Devoted to Asset Management

I will have twice graduated at relative mart bottoms—2002 and 2008—not bottoms in terms of financial asset prices, but bottoms in terms of hiring in the finance sector. My judge at random is that the number of job offers and total compensation are pretty good leading indicators of a sector peak. This would certainly have being skewed by student preference (interviewing by reason of consulting vs. I-banking), but that might operate it much more authentic—as people are attracted to past dispute jobs during good times. I’d also bet if you asked my Class of 2008 peers, I-banking isn’t so cool this year.

I was devoted to asset management throughout the b-school process, and ended up with two offers—both extremely attractive. Either individual I’d be able to accept with 100% confidence for the job, the people, and the compensation. But at the end of the day, I felt compelled to enter the eye of the credit storm, so to speak, via a job in high-yield and distressed debt.

Two factors persuaded me, in addition to the tactical timing mentioned above: First, the people who offered me a job are experts in their field. I could elaborate here, but the foundation line is these clan apprehend their industries and underlying companies extremely well.

Second, the company is highly respected in its field and a long-term investor, one that does not use leverage to goose returns. Granted, I won’t enjoy the hedge-fund-style payday that many find attractive. However, such paydays come at the risk that the firm may not exist the following year.

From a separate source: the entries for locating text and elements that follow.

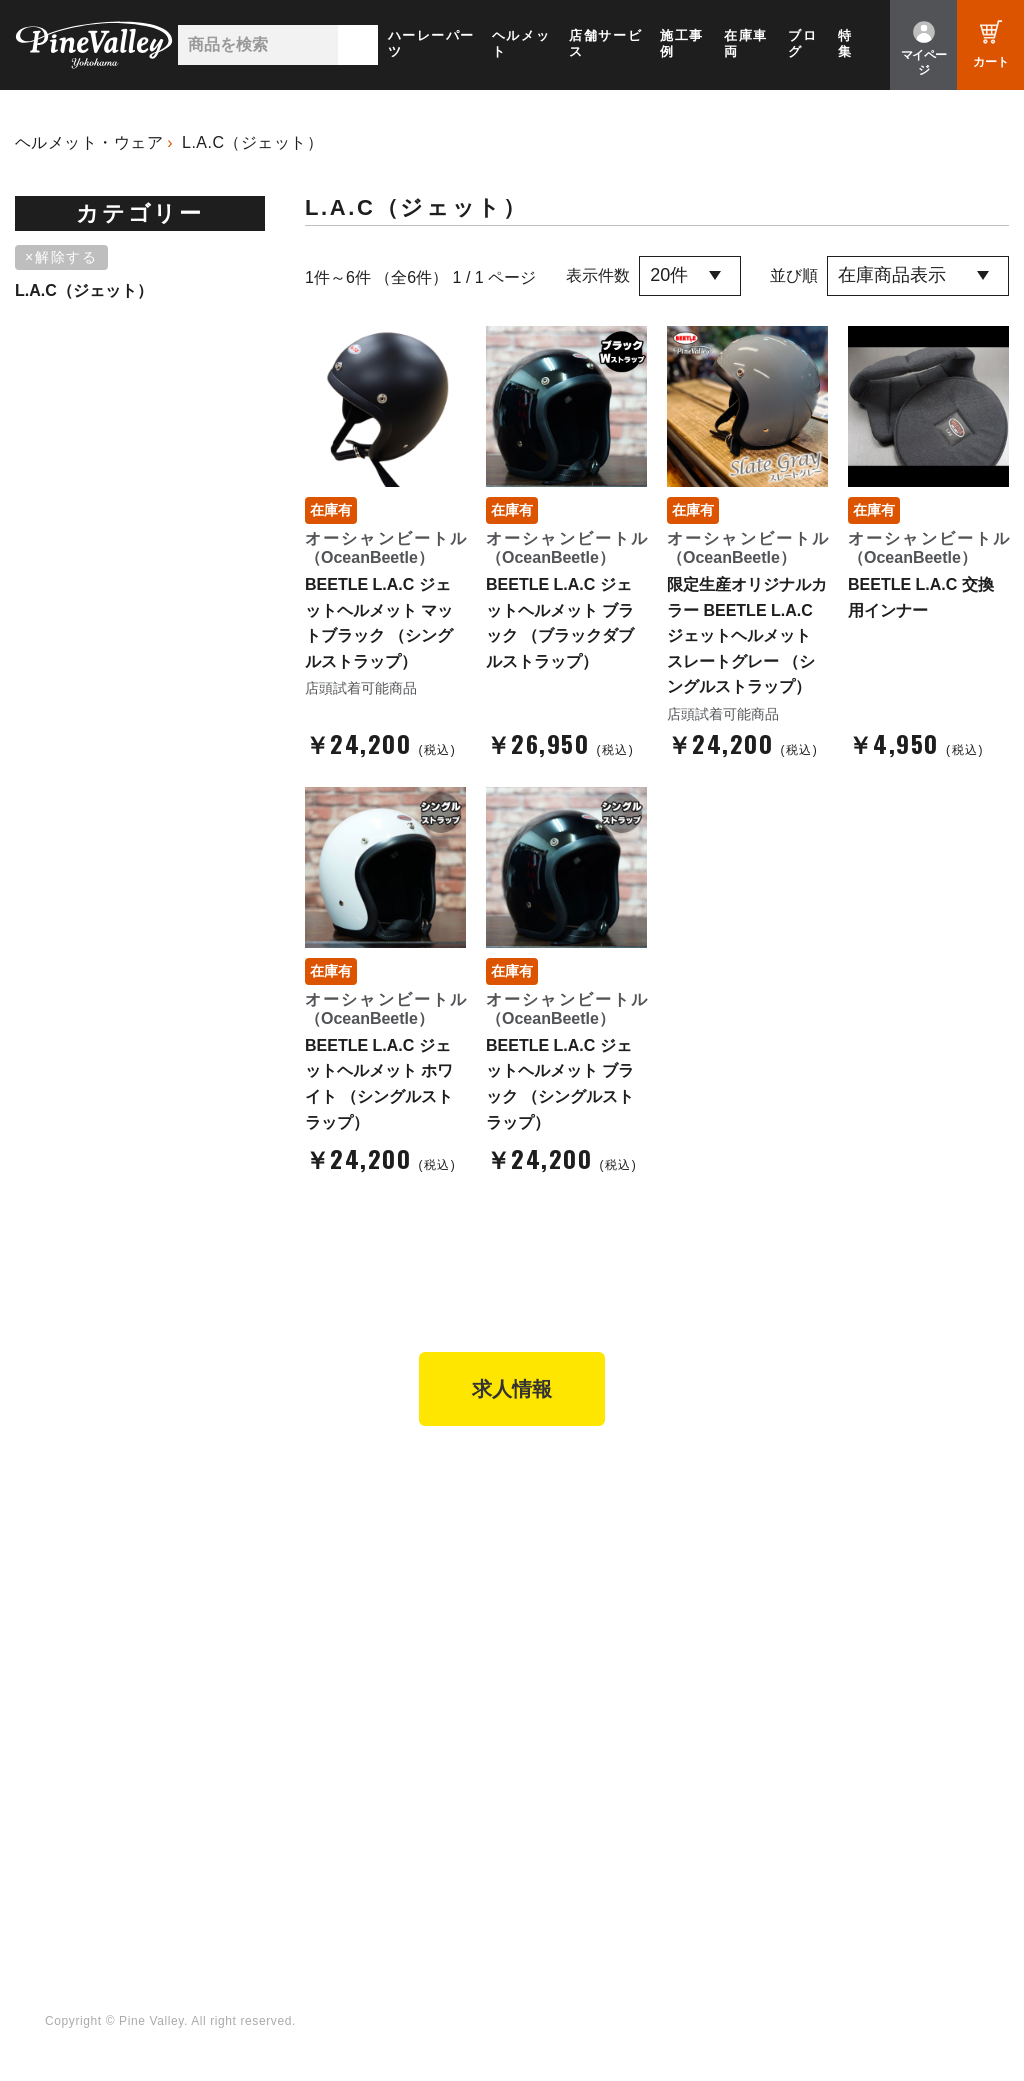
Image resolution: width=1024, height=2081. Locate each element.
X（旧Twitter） (581, 1774)
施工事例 (682, 43)
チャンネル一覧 (339, 1746)
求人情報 (512, 1389)
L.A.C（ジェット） (252, 142)
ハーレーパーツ (431, 43)
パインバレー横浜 (347, 1520)
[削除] (65, 258)
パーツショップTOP (598, 1547)
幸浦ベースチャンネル (361, 1801)
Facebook (564, 1746)
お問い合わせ (817, 1602)
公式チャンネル (339, 1774)
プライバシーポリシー (846, 1629)
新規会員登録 (575, 1520)
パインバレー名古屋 (354, 1547)
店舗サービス (605, 43)
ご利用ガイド (575, 1602)
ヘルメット (521, 43)
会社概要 (802, 1520)
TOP (52, 1481)
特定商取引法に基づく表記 (619, 1629)
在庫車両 (746, 43)
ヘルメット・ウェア (89, 142)
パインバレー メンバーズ (856, 1547)
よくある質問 (817, 1574)
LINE (548, 1801)
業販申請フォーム (590, 1657)
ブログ (802, 43)
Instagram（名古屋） (602, 1856)
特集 (845, 43)
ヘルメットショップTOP (612, 1574)
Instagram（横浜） (594, 1829)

Confident They’ll Honor Their Commitment

Seth Klarman, one of the most talented deep-value investors of our time, said, concerning leverage, during his speech to us this fall, “Depending on the starched articles of agreement of the debt, a decline in the value of your holdings could force you either to put up additional collateral—which you may not have—or to sell off some of the investments you purportedly like, to meet margin calls. By borrowing, you have ceased to be the master of your own fate and allowed the lender—or actually the market—to be. How ironic to allow the place of traffic, which has dished up your current portfolio of opportunity, to dictate to you the need to sell your attractive holdings in order to survive."

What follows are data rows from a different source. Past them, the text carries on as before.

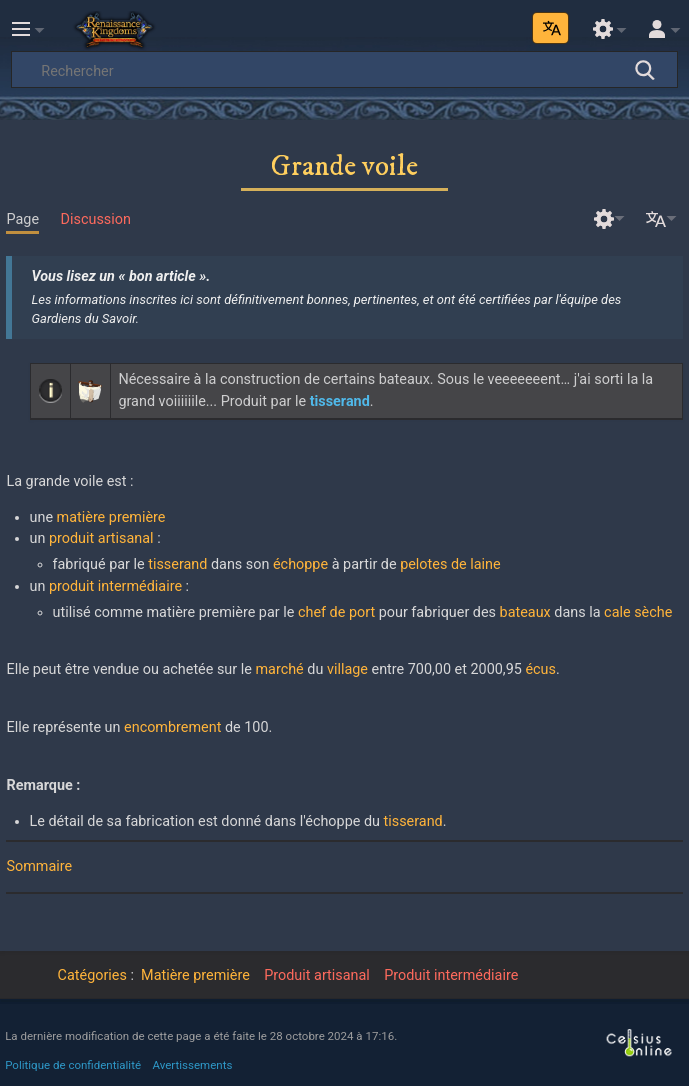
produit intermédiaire (115, 586)
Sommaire (39, 866)
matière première (111, 517)
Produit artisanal (317, 975)
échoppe (300, 564)
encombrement (172, 727)
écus (540, 669)
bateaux (525, 612)
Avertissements (193, 1065)
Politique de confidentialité (73, 1065)
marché (279, 669)
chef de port (336, 612)
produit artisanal (101, 538)
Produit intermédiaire (451, 975)
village (347, 669)
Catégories (92, 975)
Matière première (195, 975)
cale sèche (638, 612)
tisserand (177, 564)
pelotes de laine (450, 564)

I figure with hard work and care, the firm will continue to honor the offer of employment, and as a result, I won’t subsist looking during the term of the nearest hot job opportunity. At the same time, while I’m conscious of the ever-present probability of some fat-tail event, I am fully confident that my employer will be a going regard for the foreseeable future, given its long-term track record and investment methodology.

As with all things, time last will and testament tell.